### Source extract
══════

MedSLM-SFT-LoRA -- LoRA Adapters for Medical Instruction Tuning
Research Only -- Not for Clinical Use
This model is intended for research and educational purposes only. It must not be used for medical diagnosis, treatment recommendations, or any clinical decision-making.
Overview
This repository contains the LoRA adapter weights (~17.8 MB) produced by supervised fine-tuning (SFT) of the Saminx22/MedSLM base model on medical question-answering data. The adapters can be loaded on top of the base model using the PEFT library.
If you prefer a ready-to-use model that does not require PEFT at inference time, see the merged version: Saminx22/MedSLM-SFT.

══════

### Recorded information

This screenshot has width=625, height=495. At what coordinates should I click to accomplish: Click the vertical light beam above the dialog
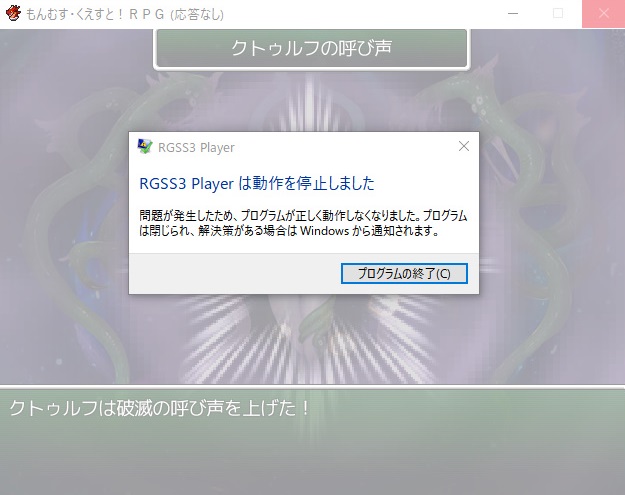310,102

══════

### Activities
1 > Can you repeat the stretch of the MedSLM-SFT-LoRA page from "MedSLM-SFT-LoRA -- LoRA" through "any clinical decision-making." word for word?
2 > According to the MedSLM-SFT-LoRA page, what must the model not be used for? List every use it names.

### Your responses
1 >
MedSLM-SFT-LoRA -- LoRA Adapters for Medical Instruction Tuning
Research Only -- Not for Clinical Use
This model is intended for research and educational purposes only. It must not be used for medical diagnosis, treatment recommendations, or any clinical decision-making.

2 >
- Medical diagnosis
- Treatment recommendations
- Any clinical decision-making